[Required work]: Exact repetition is required: reproduce every line of the data.

[Data excerpts]:
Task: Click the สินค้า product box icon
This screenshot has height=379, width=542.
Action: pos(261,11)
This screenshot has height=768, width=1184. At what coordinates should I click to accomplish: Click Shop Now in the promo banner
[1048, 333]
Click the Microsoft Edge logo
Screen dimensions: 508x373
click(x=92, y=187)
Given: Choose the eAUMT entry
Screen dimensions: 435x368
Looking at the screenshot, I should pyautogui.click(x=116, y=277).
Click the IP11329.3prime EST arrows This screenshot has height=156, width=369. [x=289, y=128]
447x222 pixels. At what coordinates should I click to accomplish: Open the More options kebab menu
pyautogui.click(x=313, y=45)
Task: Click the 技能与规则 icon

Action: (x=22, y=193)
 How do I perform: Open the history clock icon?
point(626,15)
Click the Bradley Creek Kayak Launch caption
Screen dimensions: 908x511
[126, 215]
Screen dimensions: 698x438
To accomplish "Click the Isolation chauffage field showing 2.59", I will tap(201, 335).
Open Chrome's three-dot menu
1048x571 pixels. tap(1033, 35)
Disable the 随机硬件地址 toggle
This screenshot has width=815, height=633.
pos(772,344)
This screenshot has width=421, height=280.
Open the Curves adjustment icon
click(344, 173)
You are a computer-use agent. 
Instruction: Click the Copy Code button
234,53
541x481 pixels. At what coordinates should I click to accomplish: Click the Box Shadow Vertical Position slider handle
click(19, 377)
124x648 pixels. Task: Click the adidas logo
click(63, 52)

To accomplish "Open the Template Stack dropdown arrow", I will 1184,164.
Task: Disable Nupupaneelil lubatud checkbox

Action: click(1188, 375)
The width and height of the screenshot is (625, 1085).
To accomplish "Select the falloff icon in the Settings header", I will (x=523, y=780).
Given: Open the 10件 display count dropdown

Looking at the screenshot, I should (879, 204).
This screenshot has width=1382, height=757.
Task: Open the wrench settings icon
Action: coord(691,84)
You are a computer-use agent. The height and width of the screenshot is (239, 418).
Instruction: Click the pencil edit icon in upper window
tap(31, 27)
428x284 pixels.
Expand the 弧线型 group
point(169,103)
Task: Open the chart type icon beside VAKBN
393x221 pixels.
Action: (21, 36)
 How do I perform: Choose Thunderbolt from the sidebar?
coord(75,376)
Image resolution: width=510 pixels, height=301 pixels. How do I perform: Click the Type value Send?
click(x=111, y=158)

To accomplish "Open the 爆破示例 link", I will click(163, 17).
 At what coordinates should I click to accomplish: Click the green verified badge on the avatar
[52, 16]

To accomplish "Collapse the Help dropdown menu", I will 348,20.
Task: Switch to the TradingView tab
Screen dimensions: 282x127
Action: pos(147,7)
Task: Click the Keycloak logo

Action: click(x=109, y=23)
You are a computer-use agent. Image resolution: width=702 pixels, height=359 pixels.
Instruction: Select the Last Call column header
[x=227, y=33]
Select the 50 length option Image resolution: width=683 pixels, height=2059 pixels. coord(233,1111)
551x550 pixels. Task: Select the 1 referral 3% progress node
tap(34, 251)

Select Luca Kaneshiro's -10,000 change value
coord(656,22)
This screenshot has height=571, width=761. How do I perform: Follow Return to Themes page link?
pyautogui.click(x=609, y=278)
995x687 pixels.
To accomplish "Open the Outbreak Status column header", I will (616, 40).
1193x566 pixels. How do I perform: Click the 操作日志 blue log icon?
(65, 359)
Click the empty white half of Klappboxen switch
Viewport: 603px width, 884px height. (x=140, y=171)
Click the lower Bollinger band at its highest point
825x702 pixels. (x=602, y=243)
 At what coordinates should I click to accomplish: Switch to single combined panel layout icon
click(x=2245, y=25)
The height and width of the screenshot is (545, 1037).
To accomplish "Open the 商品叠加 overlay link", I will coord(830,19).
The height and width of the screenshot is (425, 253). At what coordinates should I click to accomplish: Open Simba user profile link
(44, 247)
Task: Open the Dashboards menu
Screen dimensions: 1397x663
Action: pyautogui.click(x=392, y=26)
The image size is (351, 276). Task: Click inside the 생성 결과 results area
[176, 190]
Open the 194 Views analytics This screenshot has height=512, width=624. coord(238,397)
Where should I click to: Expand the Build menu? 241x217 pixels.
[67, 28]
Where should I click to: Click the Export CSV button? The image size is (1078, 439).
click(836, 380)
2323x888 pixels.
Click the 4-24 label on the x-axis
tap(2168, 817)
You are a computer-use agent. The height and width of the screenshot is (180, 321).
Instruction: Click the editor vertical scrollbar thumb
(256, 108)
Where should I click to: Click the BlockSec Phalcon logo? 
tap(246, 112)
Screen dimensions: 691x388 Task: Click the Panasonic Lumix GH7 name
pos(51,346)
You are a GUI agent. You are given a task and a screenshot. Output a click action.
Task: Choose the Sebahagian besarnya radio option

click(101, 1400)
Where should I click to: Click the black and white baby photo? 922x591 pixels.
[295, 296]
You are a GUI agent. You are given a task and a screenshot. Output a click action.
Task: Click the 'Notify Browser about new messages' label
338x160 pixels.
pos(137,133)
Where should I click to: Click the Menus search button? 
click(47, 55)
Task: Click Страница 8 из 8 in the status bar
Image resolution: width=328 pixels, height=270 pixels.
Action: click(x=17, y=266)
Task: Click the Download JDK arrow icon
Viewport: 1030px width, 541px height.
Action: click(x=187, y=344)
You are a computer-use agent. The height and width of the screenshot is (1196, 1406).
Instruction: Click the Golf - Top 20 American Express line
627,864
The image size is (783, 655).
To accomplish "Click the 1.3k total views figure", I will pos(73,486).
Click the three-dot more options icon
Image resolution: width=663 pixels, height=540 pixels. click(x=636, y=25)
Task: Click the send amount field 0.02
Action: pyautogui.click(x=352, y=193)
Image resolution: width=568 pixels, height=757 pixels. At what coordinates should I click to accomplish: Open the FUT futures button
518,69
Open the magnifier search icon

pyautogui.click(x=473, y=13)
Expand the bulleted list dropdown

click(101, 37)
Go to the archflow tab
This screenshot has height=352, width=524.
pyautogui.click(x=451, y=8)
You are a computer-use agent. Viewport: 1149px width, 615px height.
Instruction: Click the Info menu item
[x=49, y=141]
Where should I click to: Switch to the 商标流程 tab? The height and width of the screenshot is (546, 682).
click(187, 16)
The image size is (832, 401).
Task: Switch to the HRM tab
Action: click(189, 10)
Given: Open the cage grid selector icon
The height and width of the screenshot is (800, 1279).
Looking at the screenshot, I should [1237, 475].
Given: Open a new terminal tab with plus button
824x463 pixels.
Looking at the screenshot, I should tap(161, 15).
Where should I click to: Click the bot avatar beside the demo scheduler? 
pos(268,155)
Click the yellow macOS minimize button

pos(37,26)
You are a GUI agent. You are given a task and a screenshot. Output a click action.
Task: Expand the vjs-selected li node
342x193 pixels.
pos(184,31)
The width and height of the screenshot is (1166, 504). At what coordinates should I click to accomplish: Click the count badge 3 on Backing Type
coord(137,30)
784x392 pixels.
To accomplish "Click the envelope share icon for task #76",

[Task answer]:
Task: Click the สินค้า product box icon
This screenshot has height=379, width=542.
Action: pos(261,11)
This screenshot has height=768, width=1184. At what coordinates should I click to accomplish: Click Shop Now in the promo banner
[1048, 333]
Click the Microsoft Edge logo
Screen dimensions: 508x373
click(x=92, y=187)
Given: Choose the eAUMT entry
Screen dimensions: 435x368
Looking at the screenshot, I should pyautogui.click(x=116, y=277).
Click the IP11329.3prime EST arrows This screenshot has height=156, width=369. [x=289, y=128]
447x222 pixels. At what coordinates should I click to accomplish: Open the More options kebab menu
pyautogui.click(x=313, y=45)
Task: Click the 技能与规则 icon

Action: (x=22, y=193)
 How do I perform: Open the history clock icon?
point(626,15)
Click the Bradley Creek Kayak Launch caption
Screen dimensions: 908x511
[126, 215]
Screen dimensions: 698x438
To accomplish "Click the Isolation chauffage field showing 2.59", I will tap(201, 335).
Open Chrome's three-dot menu
1048x571 pixels. tap(1033, 35)
Disable the 随机硬件地址 toggle
This screenshot has width=815, height=633.
pos(772,344)
This screenshot has width=421, height=280.
Open the Curves adjustment icon
click(344, 173)
You are a computer-use agent. 
Instruction: Click the Copy Code button
234,53
541x481 pixels. At what coordinates should I click to accomplish: Click the Box Shadow Vertical Position slider handle
click(19, 377)
124x648 pixels. Task: Click the adidas logo
click(63, 52)

To accomplish "Open the Template Stack dropdown arrow", I will 1184,164.
Task: Disable Nupupaneelil lubatud checkbox

Action: click(1188, 375)
The width and height of the screenshot is (625, 1085).
To accomplish "Select the falloff icon in the Settings header", I will (x=523, y=780).
Given: Open the 10件 display count dropdown

Looking at the screenshot, I should (879, 204).
This screenshot has width=1382, height=757.
Task: Open the wrench settings icon
Action: coord(691,84)
You are a computer-use agent. The height and width of the screenshot is (239, 418).
Instruction: Click the pencil edit icon in upper window
tap(31, 27)
428x284 pixels.
Expand the 弧线型 group
point(169,103)
Task: Open the chart type icon beside VAKBN
393x221 pixels.
Action: (21, 36)
 How do I perform: Choose Thunderbolt from the sidebar?
coord(75,376)
Image resolution: width=510 pixels, height=301 pixels. How do I perform: Click the Type value Send?
click(x=111, y=158)

To accomplish "Open the 爆破示例 link", I will click(163, 17).
 At what coordinates should I click to accomplish: Click the green verified badge on the avatar
[52, 16]

To accomplish "Collapse the Help dropdown menu", I will 348,20.
Task: Switch to the TradingView tab
Screen dimensions: 282x127
Action: pos(147,7)
Task: Click the Keycloak logo

Action: click(x=109, y=23)
You are a computer-use agent. Image resolution: width=702 pixels, height=359 pixels.
Instruction: Select the Last Call column header
[x=227, y=33]
Select the 50 length option Image resolution: width=683 pixels, height=2059 pixels. coord(233,1111)
551x550 pixels. Task: Select the 1 referral 3% progress node
tap(34, 251)

Select Luca Kaneshiro's -10,000 change value
coord(656,22)
This screenshot has height=571, width=761. How do I perform: Follow Return to Themes page link?
pyautogui.click(x=609, y=278)
995x687 pixels.
To accomplish "Open the Outbreak Status column header", I will (616, 40).
1193x566 pixels. How do I perform: Click the 操作日志 blue log icon?
(65, 359)
Click the empty white half of Klappboxen switch
Viewport: 603px width, 884px height. (x=140, y=171)
Click the lower Bollinger band at its highest point
825x702 pixels. (x=602, y=243)
 At what coordinates should I click to accomplish: Switch to single combined panel layout icon
click(x=2245, y=25)
The height and width of the screenshot is (545, 1037).
To accomplish "Open the 商品叠加 overlay link", I will coord(830,19).
The height and width of the screenshot is (425, 253). At what coordinates should I click to accomplish: Open Simba user profile link
(44, 247)
Task: Open the Dashboards menu
Screen dimensions: 1397x663
Action: pyautogui.click(x=392, y=26)
The image size is (351, 276). Task: Click inside the 생성 결과 results area
[176, 190]
Open the 194 Views analytics This screenshot has height=512, width=624. coord(238,397)
Where should I click to: Expand the Build menu? 241x217 pixels.
[67, 28]
Where should I click to: Click the Export CSV button? The image size is (1078, 439).
click(836, 380)
2323x888 pixels.
Click the 4-24 label on the x-axis
tap(2168, 817)
You are a computer-use agent. The height and width of the screenshot is (180, 321).
Instruction: Click the editor vertical scrollbar thumb
(256, 108)
Where should I click to: Click the BlockSec Phalcon logo? 
tap(246, 112)
Screen dimensions: 691x388 Task: Click the Panasonic Lumix GH7 name
pos(51,346)
You are a GUI agent. You are given a task and a screenshot. Output a click action.
Task: Choose the Sebahagian besarnya radio option

click(101, 1400)
Where should I click to: Click the black and white baby photo? 922x591 pixels.
[295, 296]
You are a GUI agent. You are given a task and a screenshot. Output a click action.
Task: Click the 'Notify Browser about new messages' label
338x160 pixels.
pos(137,133)
Where should I click to: Click the Menus search button? 
click(47, 55)
Task: Click Страница 8 из 8 in the status bar
Image resolution: width=328 pixels, height=270 pixels.
Action: click(x=17, y=266)
Task: Click the Download JDK arrow icon
Viewport: 1030px width, 541px height.
Action: click(x=187, y=344)
You are a computer-use agent. The height and width of the screenshot is (1196, 1406).
Instruction: Click the Golf - Top 20 American Express line
627,864
The image size is (783, 655).
To accomplish "Click the 1.3k total views figure", I will pos(73,486).
Click the three-dot more options icon
Image resolution: width=663 pixels, height=540 pixels. click(x=636, y=25)
Task: Click the send amount field 0.02
Action: pyautogui.click(x=352, y=193)
Image resolution: width=568 pixels, height=757 pixels. At what coordinates should I click to accomplish: Open the FUT futures button
518,69
Open the magnifier search icon

pyautogui.click(x=473, y=13)
Expand the bulleted list dropdown

click(101, 37)
Go to the archflow tab
This screenshot has height=352, width=524.
pyautogui.click(x=451, y=8)
You are a computer-use agent. Viewport: 1149px width, 615px height.
Instruction: Click the Info menu item
[x=49, y=141]
Where should I click to: Switch to the 商标流程 tab? The height and width of the screenshot is (546, 682).
click(187, 16)
The image size is (832, 401).
Task: Switch to the HRM tab
Action: click(189, 10)
Given: Open the cage grid selector icon
The height and width of the screenshot is (800, 1279).
Looking at the screenshot, I should [1237, 475].
Given: Open a new terminal tab with plus button
824x463 pixels.
Looking at the screenshot, I should tap(161, 15).
Where should I click to: Click the bot avatar beside the demo scheduler? 
pos(268,155)
Click the yellow macOS minimize button

pos(37,26)
You are a GUI agent. You are given a task and a screenshot. Output a click action.
Task: Expand the vjs-selected li node
342x193 pixels.
pos(184,31)
The width and height of the screenshot is (1166, 504). At what coordinates should I click to accomplish: Click the count badge 3 on Backing Type
coord(137,30)
784x392 pixels.
To accomplish "Click the envelope share icon for task #76",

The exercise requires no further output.